Et l'obséda cette pensée : quelle attitude prendre afin que son regard, jamais n'y heurtât. Elle n'osa plus lever les yeux par crainte de voir cette chose pointue qui frissonnait de rire. Comme une bête vivante, distincte de la personne, et nantie d'une existence à part, alanguie parfois, immobile en des torpeurs tristes, ou frétillante d'une horrible danse.

De la fantastique vision elle ne se put distraire. Toutes les paroles lui furent muettes jusqu'au départ de Jacques. Lui absent, elle garda dans la mémoire l'aspect remuant et immonde.

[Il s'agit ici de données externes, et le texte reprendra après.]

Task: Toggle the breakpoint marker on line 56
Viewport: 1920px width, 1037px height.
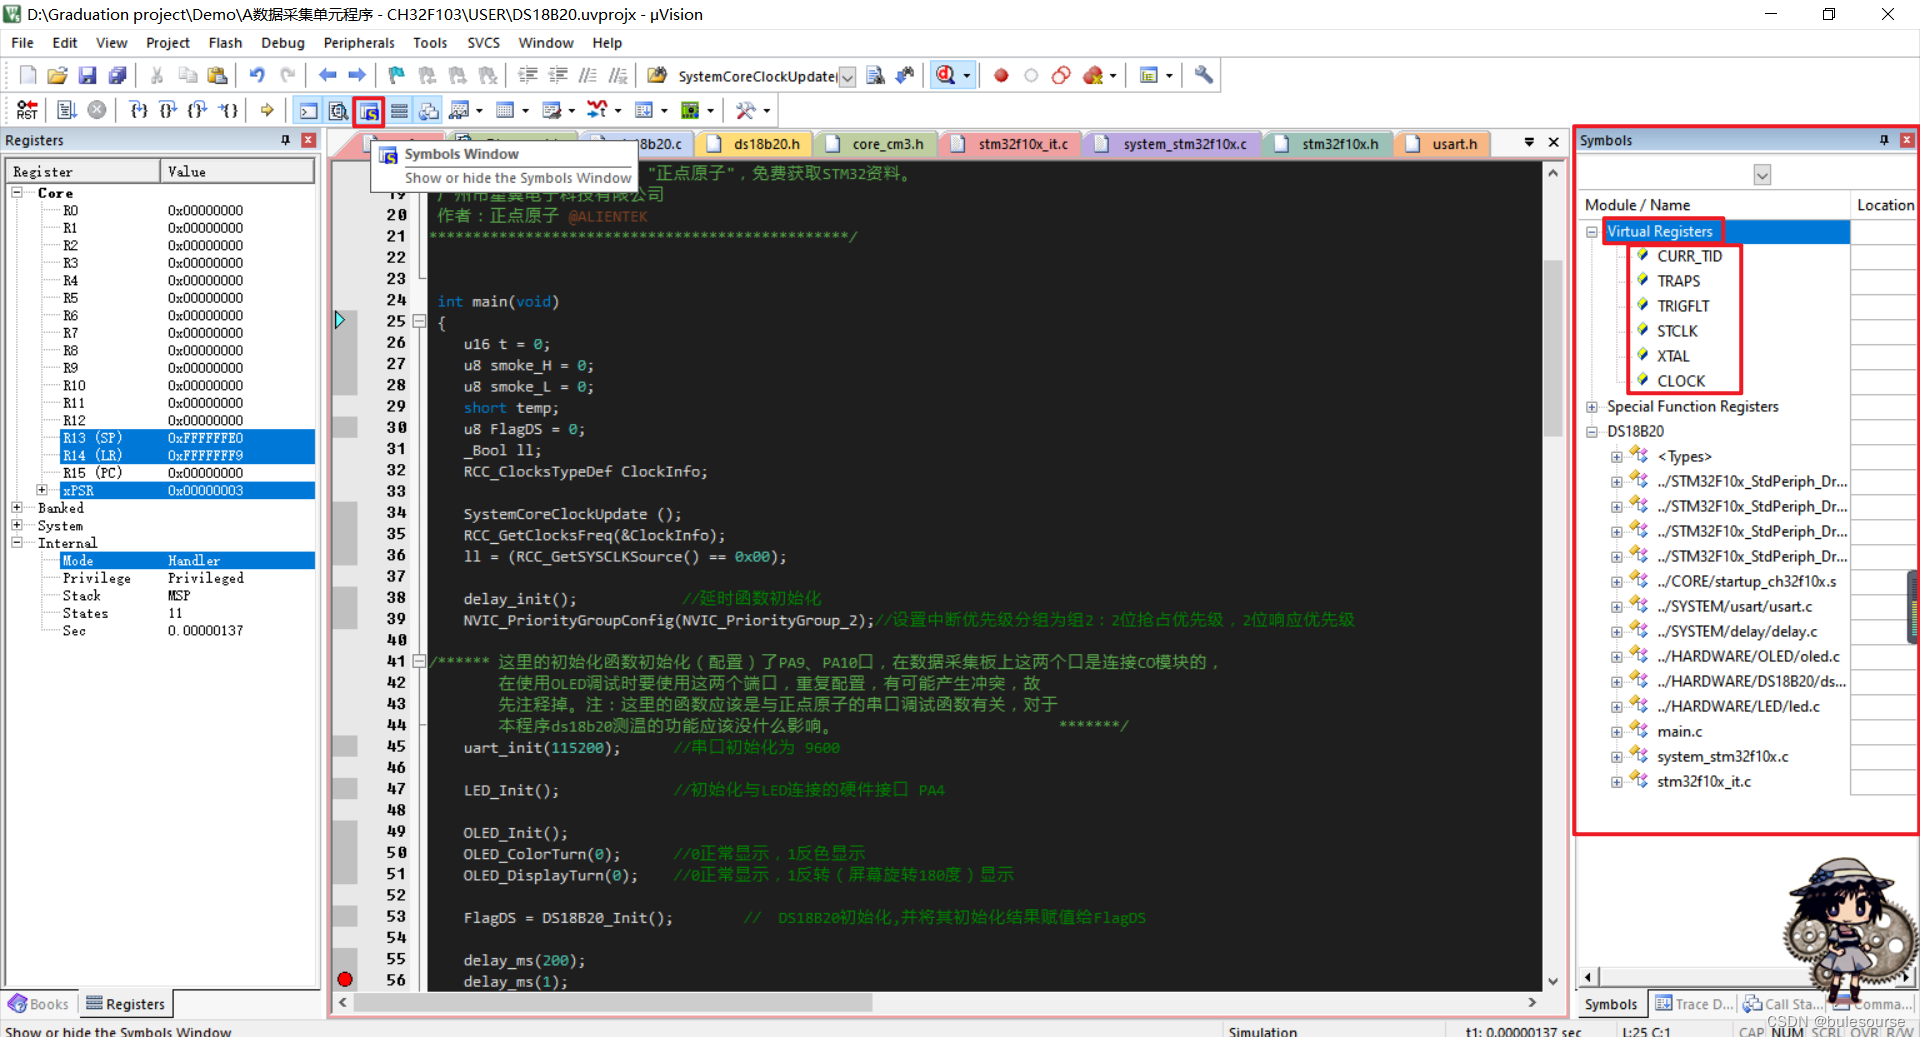Action: click(x=345, y=979)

Ce l'empêcha du sommeil, pendant des heures. Lorsqu'elle s'endormit, elle rêva que ce moignon la poursuivait, mettait à ses lèvres un baiser visqueux et chaud, tandis que Jacques éclatait d'un rire atroce, de ses blanches dents. La terreur. Elle n'osait plus demeurer seule. L'hallucination grandissait, lui suggérant les mille ridicules des manchots, l'horreur des chaires découpées et saigneuses. Si Jacques arrivait, cette horreur diminuait un peu. A ne point découvrir les affreuses apparences prévues par ses cauchemars, elle se rassurait et son esprit se reposait en une aise relative.

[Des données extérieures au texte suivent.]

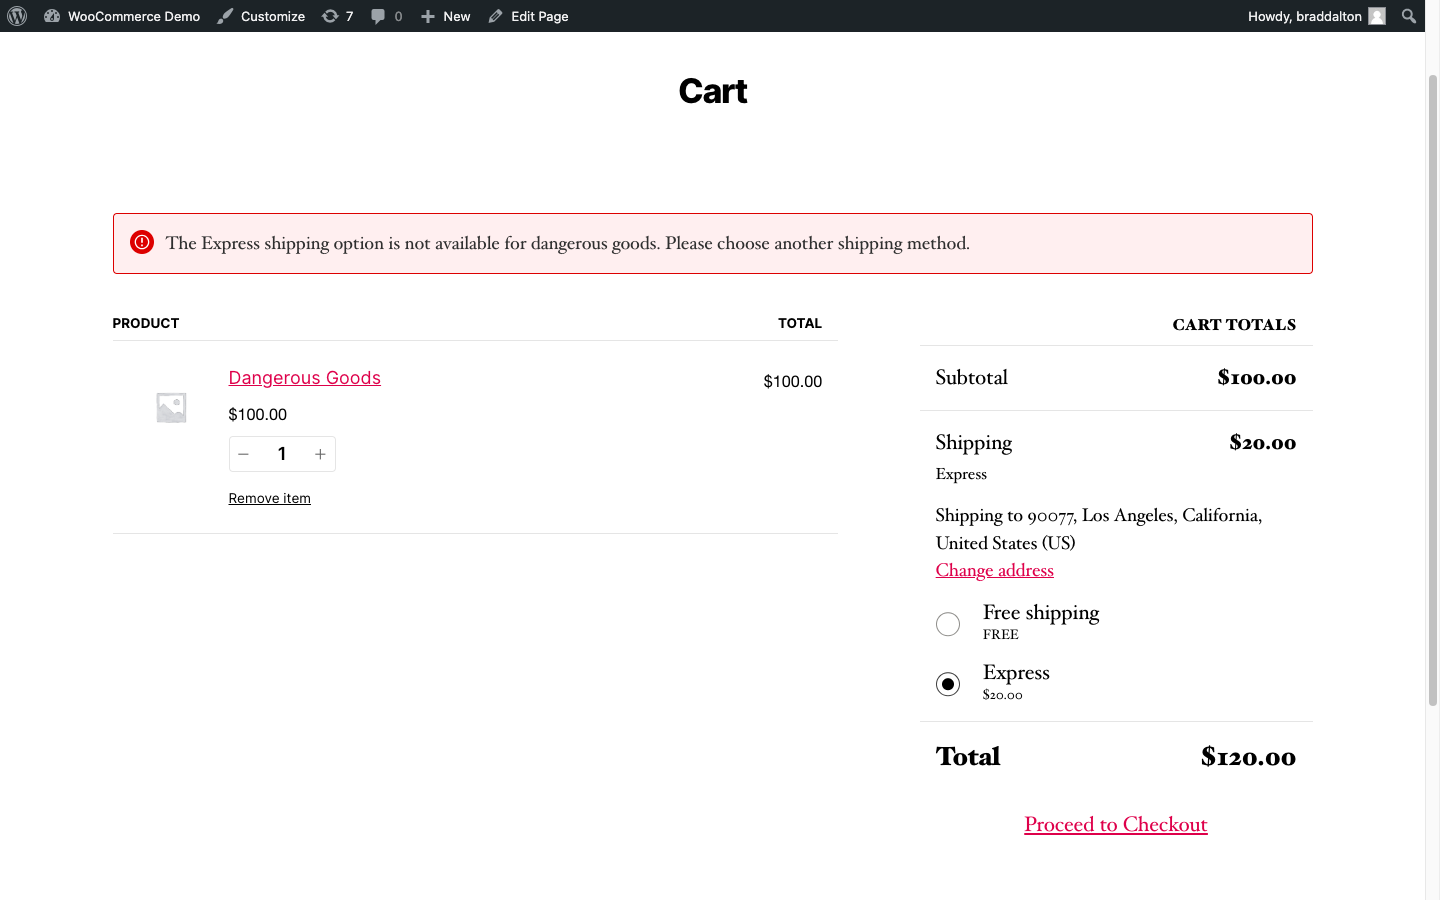Expand the Change address form
Viewport: 1440px width, 900px height.
point(994,570)
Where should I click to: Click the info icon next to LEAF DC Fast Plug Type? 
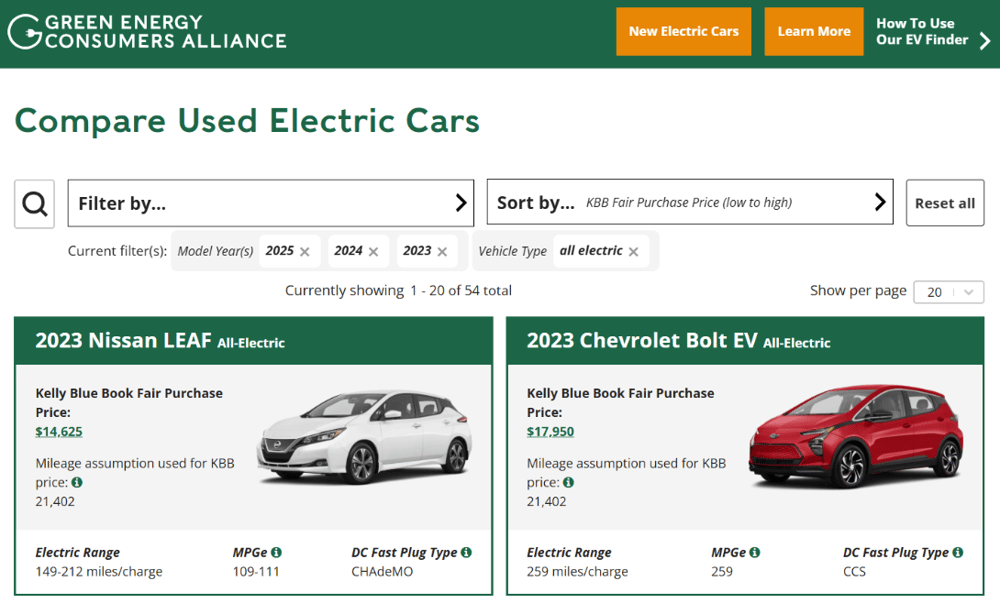click(466, 551)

Le drap soyeux et neuf du vêtement drapait de noir la chose.

Pour fuir la hantise ridicule, elle tenta de concevoir le jeune homme tel qu'il devait paraître avant l'accident. Jamais elle ne put rétablir l'allure martiale de l'artilleur en son uniforme, toujours s'imposait la manche vide et flottante, la manche noire.

Elle ne put se résoudre à consentir ce mariage. La seule appréhension que cela frôlerait sa chair, que cela elle le verrait un jour à nu lui donnait épouvantes et frissons. Comme M. Freysse la questionnait, elle répondit non fermement. Puis elle avoua ses dégoûts, l'insupportable malaise que cet homme lui boutait.

— Je sais bien que c'est imbécile, que c'est fou, mais c'est plus fort que moi : je ne puis.

M. Freysse se dit très malheureux de ce refus. Toutefois il ne renouvela point sa demande.

A quelques jours de là, Jacques Plowert partit pour l'Inde. Il ne paraissait point autrement triste. A Marceline il présenta des adieux très aimables.